Across the nation there are more than 3,400 free-flowing river segments that are recognized as “outstandingly remarkable” because they have natural or cultural values of significance to our nation. Under the Wild and Scenic Rivers Act, the National Park Service maintains the Nationwide Rivers Inventory (NRI), a national listing of river segments that are free flowing and have one or more outstandingly remarkable values. As magnets for tourism and outdoor recreation, rivers such as the Buffalo provide additional dollars to their area’s economy and support many area jobs.
However, a large Confined Animal Feeding Operation (CAFO) has been built in the Buffalo River watershed where 6,500 pigs are housed generating more than 2 million gallons of waste each year. The waste is collected in shallow pits which drain to a settling basin and then to a holding pond with a capacity to hold almost 2 million gallons of waste. This waste is applied to 17 fields adjacent to or in close proximity to Big Creek, a major tributary to the Buffalo River. At full capacity, the 6,500 hogs could produce as much excrement as a town of 35,000 people. The waste management plan for this large CAFO has been compared to a town of 35,000 people without a sewage treatment plant. The effects of runoff to rivers from CAFO waste application sites are far reaching. The added nutrients from CAFOs can create harmful algal blooms, fish kills, smell, and potential health risks to humans and wildlife.
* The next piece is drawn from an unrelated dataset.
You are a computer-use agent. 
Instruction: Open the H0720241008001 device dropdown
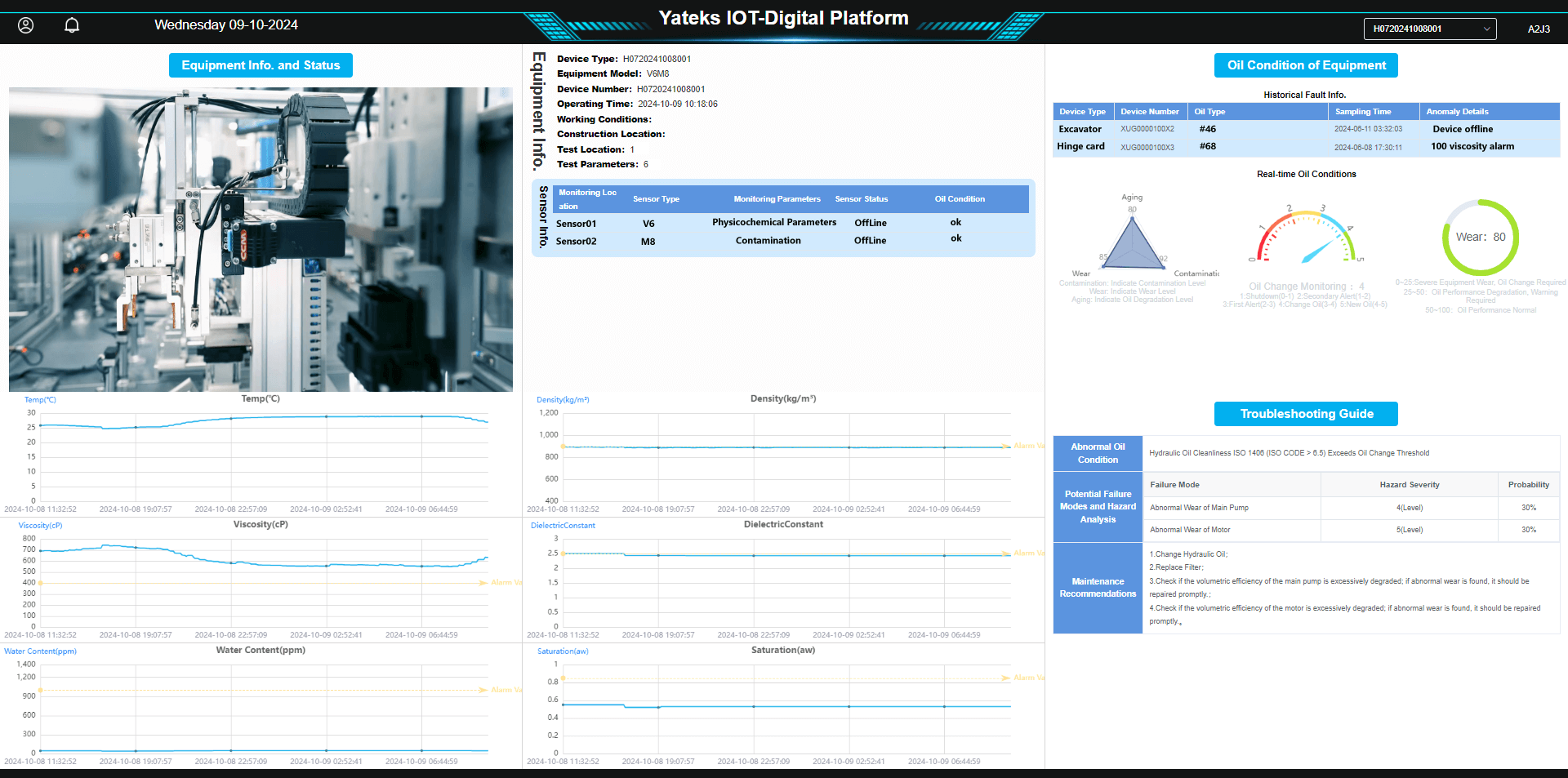pyautogui.click(x=1430, y=29)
The capacity of businesses to circumvent existing environmental laws to install CAFOs in high risk areas should be stopped. Large CAFOs permitted, or subsidized through federal loan guarantee assistance in the watershed of any river listed in the National Park Service's Nationwide Rivers Inventory should be held to higher scrutiny and special conditions.
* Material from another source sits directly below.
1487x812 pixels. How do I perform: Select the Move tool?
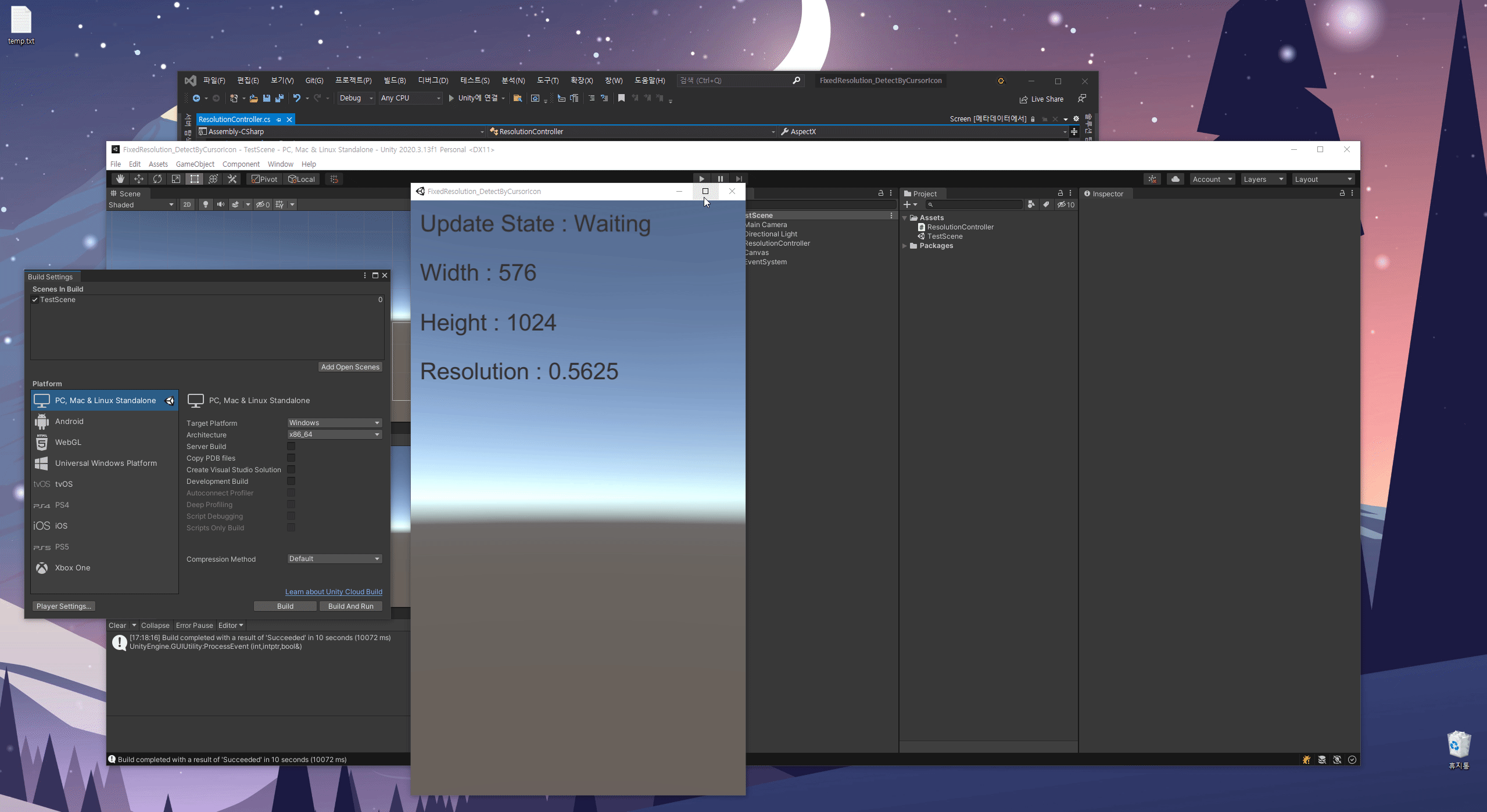click(x=139, y=179)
The Arkansas Wildlife Federation urges the adoption of the Large Concentrated Animal Feeding Operations in Special Resource Waters resolution. It may be too late to protect the Buffalo River from harmful runoff from a large CAFO but other “outstandingly remarkable” rivers will benefit. Hopefully, this resolution will create policy that will help enforce laws already in place - making it difficult to receive permits and federal funding (taxpayer dollars) to fund big business to pollute our most precious streams.